Poi, in volo, Alek avverte un'altra presenza… no, più di una. Ma il suo sguardo si confonde. Vede solo un nemico. Poi, improvvisamente, non lo vede più.

Un pugno improvviso lo colpisce in faccia: c'è un illusionista. Alek barcolla ma resta in volo, e reagisce subito.

Prima crea una barriera intorno a Elmira.

"Scusa! Ma non voglio che ti facciano del male!"

Poi espande una delicata onda gravitazionale attorno a sé, simile a un sonar, captando ogni anomalia nello spazio circostante. Un'impronta. Un'ombra. Qualcosa si muove...

Capisce.

Schiaccia verso il suolo la fonte della distorsione: il servitore viene inchiodato a terra con forza, costretto a usare anche lui il potere della gravità per resistere alla pressione. Ma è chiaro che la sua forza non basta.

Alek osserva con attenzione e intuisce: non può usare due poteri alla volta. Se usa la gravità… non può usare la velocità.

Un attimo dopo, Alek abbandona la gravità e si lancia alla massima velocità verso il bersaglio. Sente un movimento e corregge la rotta all'ultimo istante, pronto a colpire… ma colpisce il vuoto.

Illusione. Ancora.

L'illusionista sta manipolando lo spazio visivo e percettivo attorno a lui, facendogli credere che il nemico si muova. Ma è solo un inganno.

Proprio in quel momento, un'altra figura emerge dalle fiamme: l'esperto del fuoco lancia una scaglia infuocata, come una freccia. Alek la schiva d'istinto e si scaglia contro di lui. L'illusionista cerca di intervenire, ma non fa in tempo. Alek lo afferra.

Poi, di colpo, perde la percezione: l'avversario sembra sparito. L'illusionista ha agito ancora.

Ma Alek stringe la presa. Non ha bisogno di vederlo.

"So che sei qui."

Il servitore si agita, grida dal dolore, emana fiammate nel tentativo di liberarsi. Alek non cede. Con un gesto deciso, richiama l'acqua attorno a sé e la concentra in una lama fluida, affilata. Con un colpo preciso, recide ogni resistenza. Il fuoco si spegne. Del servitore, rimangono solo alcune parti.

Un attimo di silenzio.

Ma è un silenzio ingannevole.

Il velocista, ancora nascosto dall'illusionista, coglie l'occasione: colpisce Alek da dietro, proprio mentre questi disattiva il potere dell'acqua. Ma Alek resta lucido. Gira su sé stesso e, sfruttando il potere del ghiaccio, evoca enormi cristalli taglienti che si formano dietro di lui come una barriera istantanea. Il velocista ci si schianta contro con violenza, colpito in pieno.

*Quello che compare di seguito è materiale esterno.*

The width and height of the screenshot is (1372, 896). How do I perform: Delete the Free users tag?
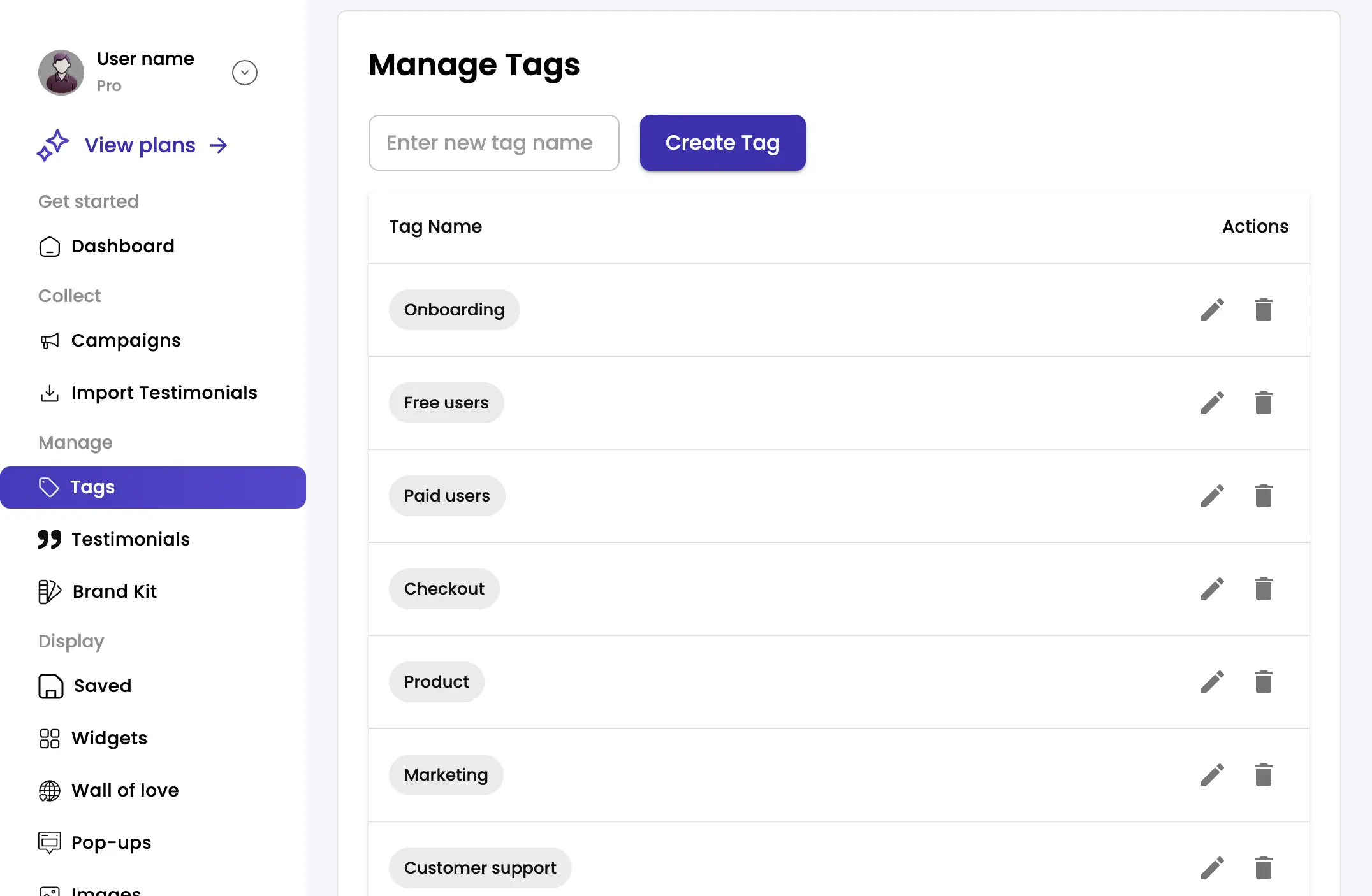pyautogui.click(x=1264, y=402)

Alek respira affannosamente. Ma non ha finito.

Scatta verso la zona dove aveva lasciato Elmira, per assicurarsi che stia bene. Ma qualcosa è diverso. La barriera che credeva di aver alzato intorno a lei... è solo un'illusione.

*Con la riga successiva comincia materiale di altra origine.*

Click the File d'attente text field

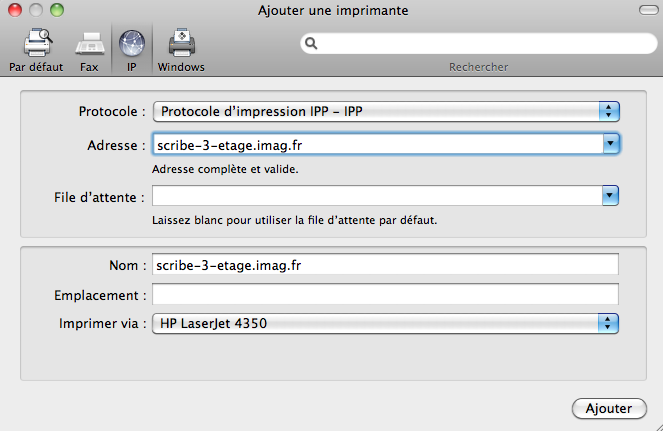[377, 196]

Anche quella sensazione, di aver creato quella protezione per Elmira, era fasulla.

Lei non è lì.

Sparita.

Un'ondata di terrore lo attraversa. L'ultimo servitore – l'illusionista – ha approfittato della battaglia. Mentre Alek era concentrato sul combattimento, lui ha portato via Elmira.

"No... ".

Dietro l'illusione... resta solo la realtà.